- **INFORMATION PROVIDED**:
_ _ _ _ _ _ _

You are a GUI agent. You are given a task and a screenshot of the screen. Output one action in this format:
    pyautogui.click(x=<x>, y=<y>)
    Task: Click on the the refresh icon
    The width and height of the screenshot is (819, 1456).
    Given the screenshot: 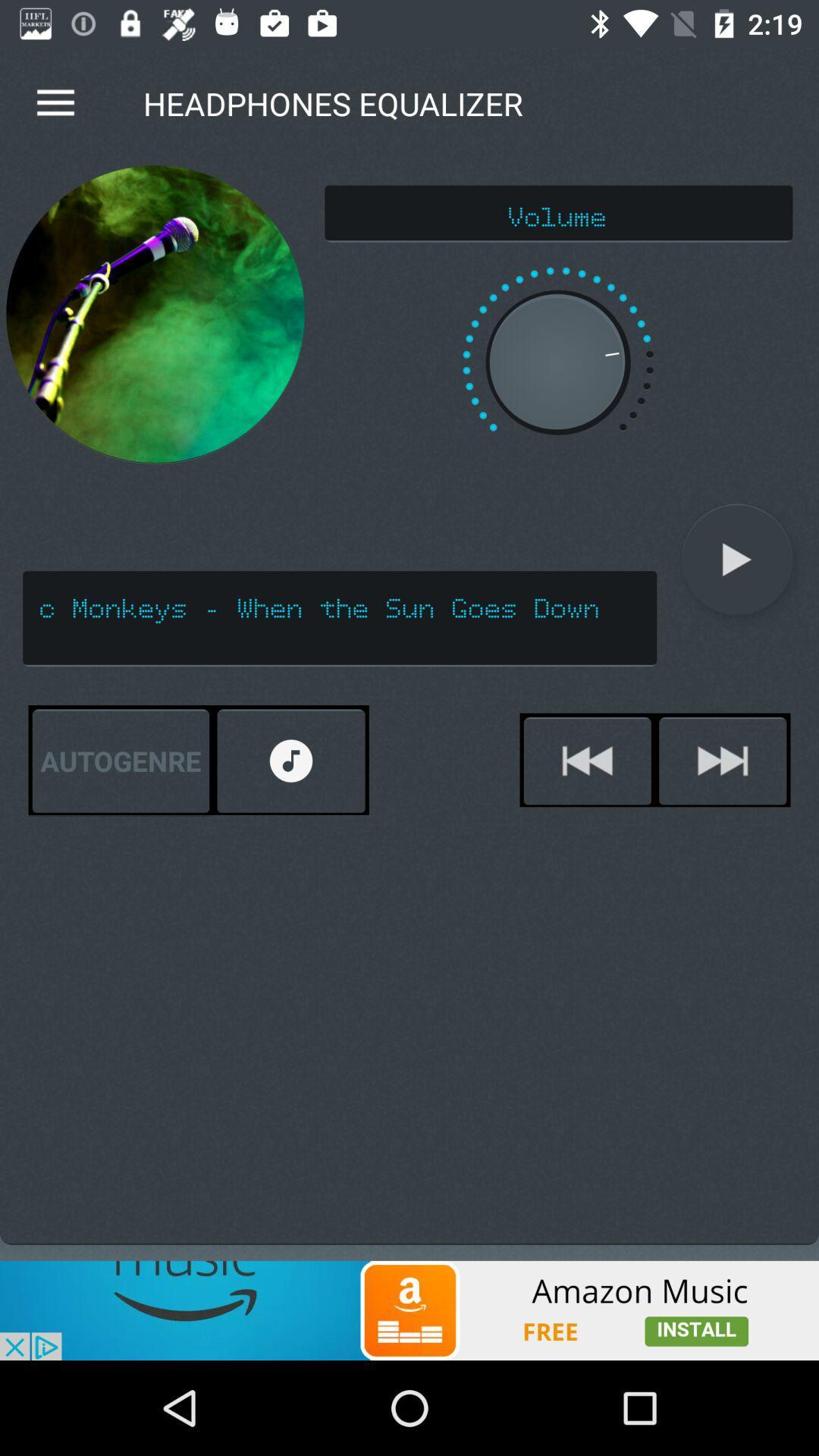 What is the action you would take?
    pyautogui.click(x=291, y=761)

_ _ _ _ _ _ _

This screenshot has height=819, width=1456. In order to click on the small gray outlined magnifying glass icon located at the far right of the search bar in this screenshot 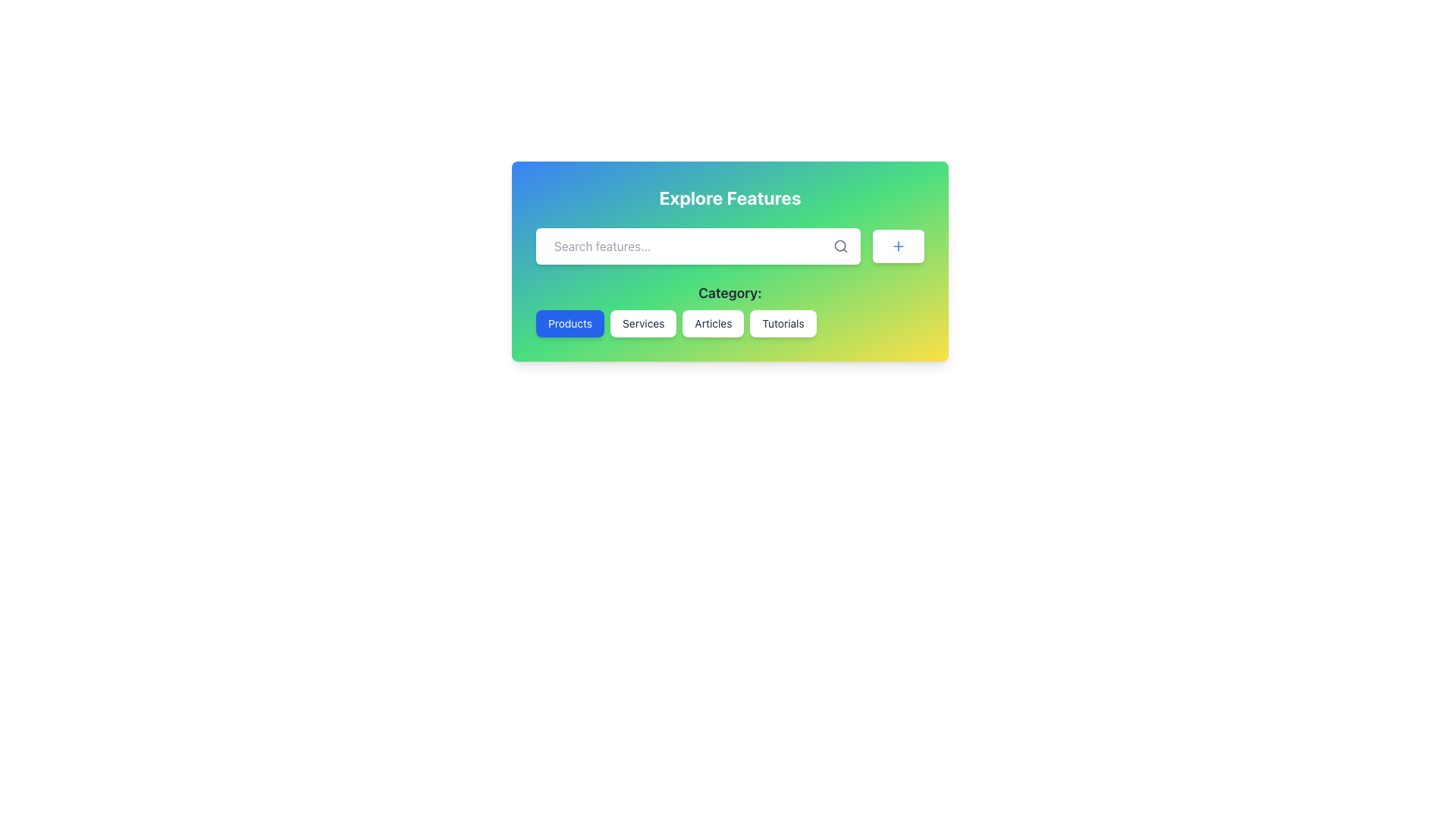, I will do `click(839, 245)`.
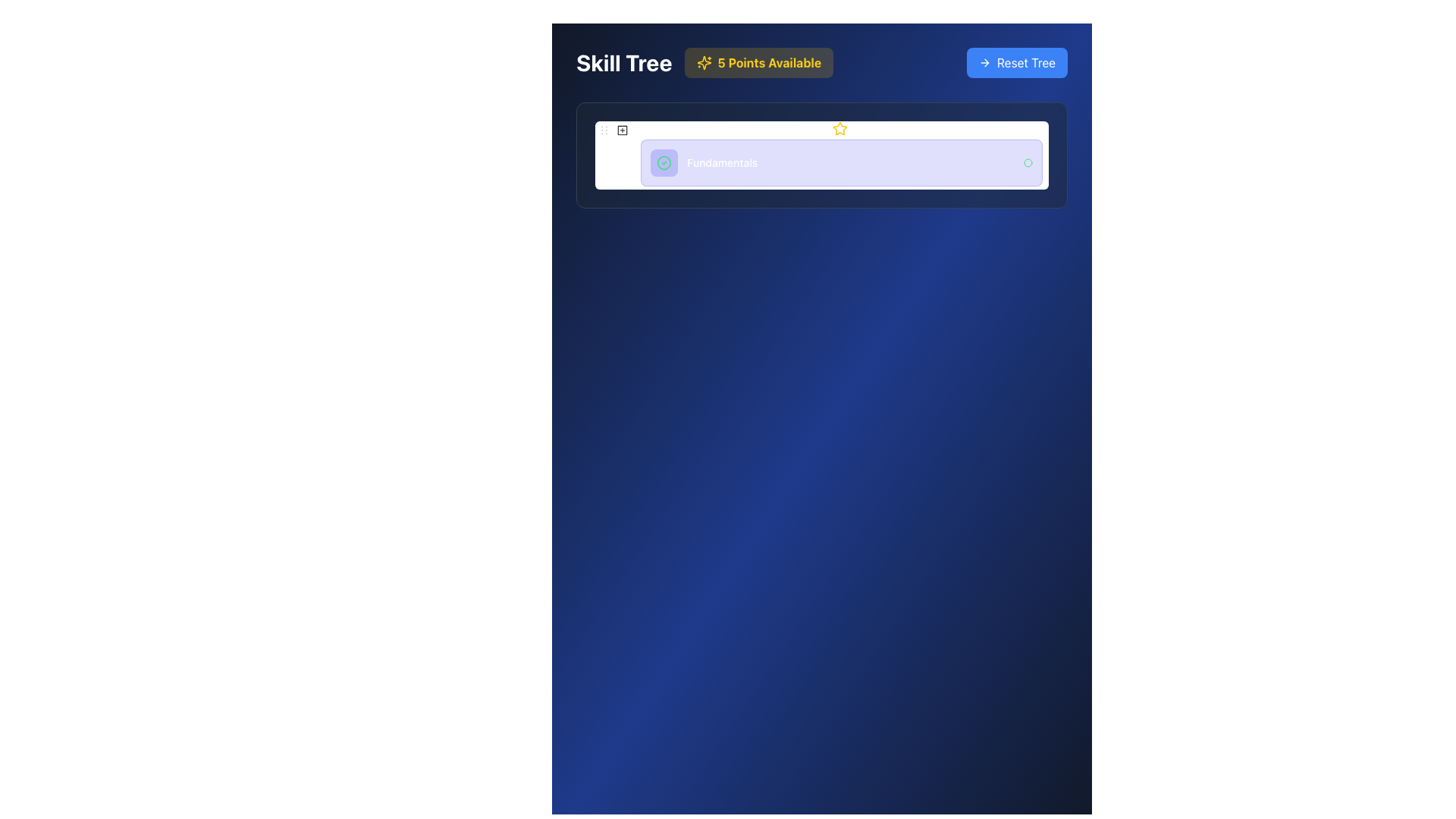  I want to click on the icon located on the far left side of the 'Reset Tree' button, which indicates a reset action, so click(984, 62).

_ _ _ _ _ _ _

- **GIVEN INSTRUCTION**:
Lay out the data from the line with "You are a GUI" to the line with "The width and" as a Markdown table with two columns, Row and Line, leaving out any blank lines.

- **SOLUTION FOR THIS TASK**:
| Row | Line |
|---|---|
| 1 | You are a GUI agent. You are given a task and a screenshot of the screen. Output one action in this format: |
| 2 |     pyautogui.click(x=<x>, y=<y>) |
| 3 |     Task: Click on the the refresh icon |
| 4 |     The width and height of the screenshot is (819, 1456). |